One of the additional suicide bombers is the wife of another bomber, Gunasekara said. The woman, two children and three policemen died in an explosion as authorities closed in on her late Sunday, hours after the initial attacks against three churches and three hotels. The ninth suicide bomber has not been identified, though two more suspects were killed in a later explosion on the outskirts of Colombo.
Gunasekara said 60 people have been arrested so far. Teplitz said a team of FBI agents and U.S. military officials were helping in the investigation.
The Islamic State group has claimed responsibility for the hotel and church attacks and released images that purportedly show those seven bombers. The group’s Aamaq news agency released an image purported to show the leader of the attackers, standing amid seven others whose faces are covered. The group did not provide any other evidence for its claim.
The Islamic State group, which has lost all the territory it once held in Iraq and Syria, has made a series of unsupported claims of responsibility for various attacks around the world.
The government has said the seven main bombers were all Sri Lankans but Prime Minister Ranil Wickremesinghe said investigators were still working to determine the extent of the bombers’ foreign links.
Sri Lankan authorities had earlier blamed a local extremist group, National Towheed Jamaar, whose leader, alternately named Mohammed Zahran or Zahran Hashmi, became known to Muslim leaders three years ago for his incendiary speeches online.

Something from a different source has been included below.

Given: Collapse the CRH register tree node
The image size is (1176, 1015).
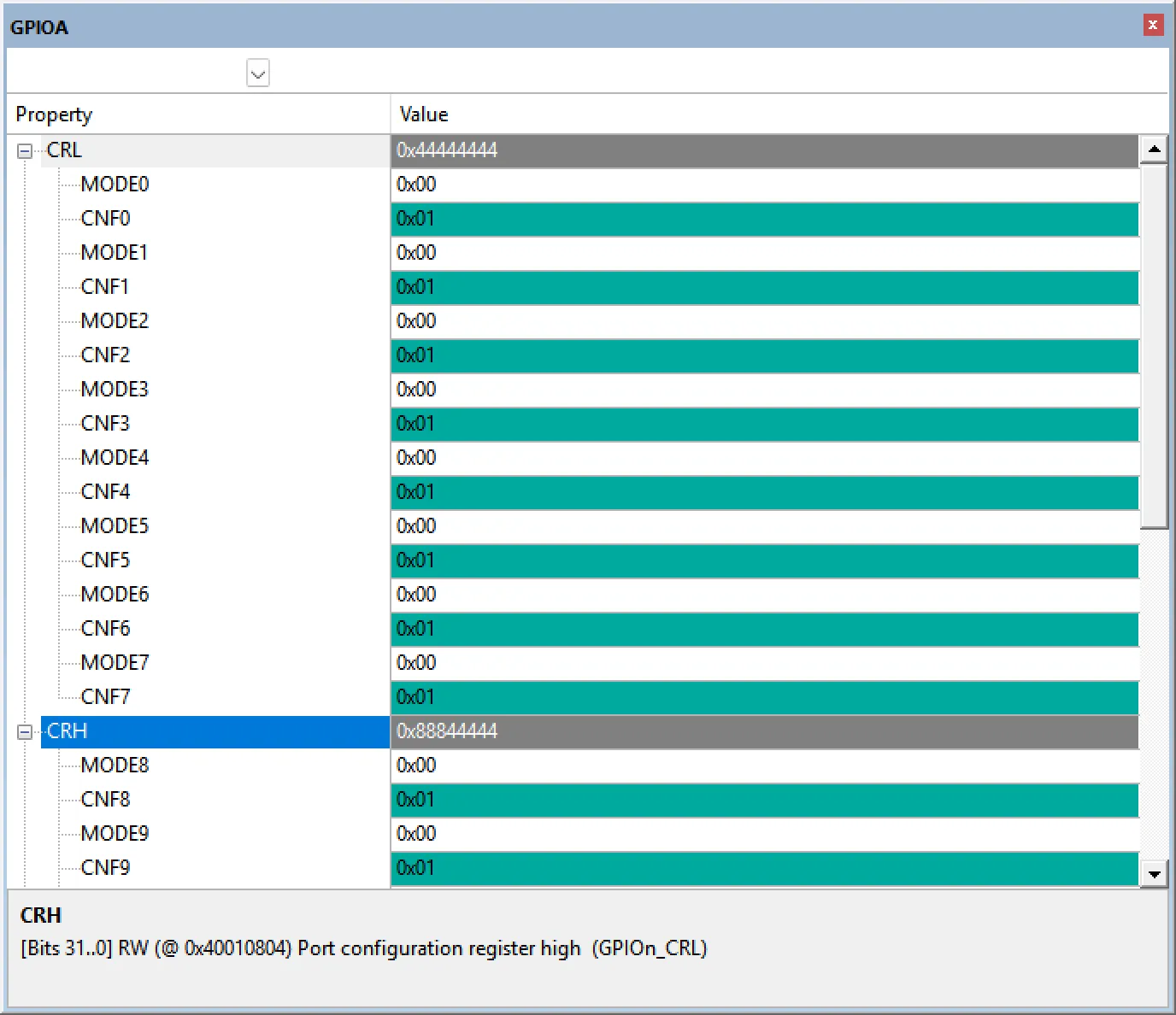Looking at the screenshot, I should coord(25,732).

On Wednesday, Wijewardene said the attackers had broken away from National Towheed Jamaar and another group, which he identified only as “JMI.”

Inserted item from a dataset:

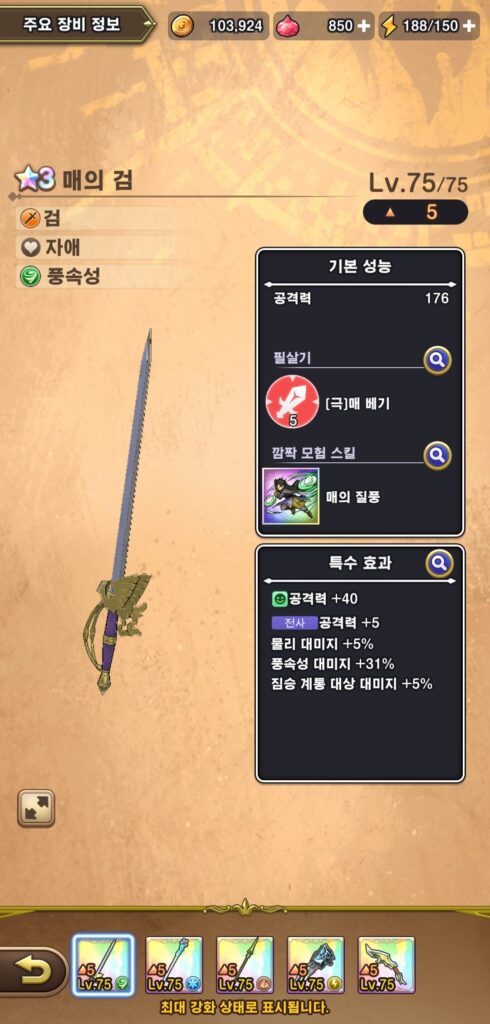The height and width of the screenshot is (1024, 490).
Task: Open magnifier next to 필살기 section
Action: [437, 359]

Teplitz declined to discuss whether U.S. officials had heard of National Towheed Jamaar or its leader before the attack. “If we had heard something, we would have tried to do something about this,” Teplitz said.
The country has been on heightened alert since the attacks. On Wednesday, police set off a controlled explosion after finding a suspicious motorcycle parked near a popular Colombo movie theater. No bomb was found in the motorcycle.
On Tuesday, in an address to Parliament, Wijewardene said “weakness” within Sri Lanka’s security apparatus led to the failure to prevent the nine bombings.
“By now it has been established that the intelligence units were aware of this attack and a group of responsible people were informed about the impending attack,” Wijewardene said. “However, this information has been circulated among only a few officials.”
In a live address to the nation late Tuesday, President Maithripala Sirisena said he also was kept in the dark on the intelligence about the planned attacks and vowed to “take stern action” against the officials who failed to share the information. He also pledged “a complete restructuring” of the security forces.
On Wednesday, Wijewardene also backed away from his Tuesday comments that the bombings were retaliation for the March 15 mosque shootings in Christchurch, New Zealand, that killed 50 people. He told reporters Wednesday that the mosque attack may have been a motivation for the bombings, but that there was no direct evidence of that.
An Australian white supremacist was arrested in the Christchurch shootings.
The history of Buddhist-majority Sri Lanka, a country of 21 million including large Hindu, Muslim and Christian minorities, is rife with ethnic and sectarian conflict.
In a 26-year civil war, the Tamil Tigers rebel army had little history of targeting Christians and was crushed by the government in 2009. Anti-Muslim bigotry fed by Buddhist nationalists has swept the country recently but Sri Lanka has no history of Islamic militancy. Its small Christian community has seen only scattered incidents of harassment.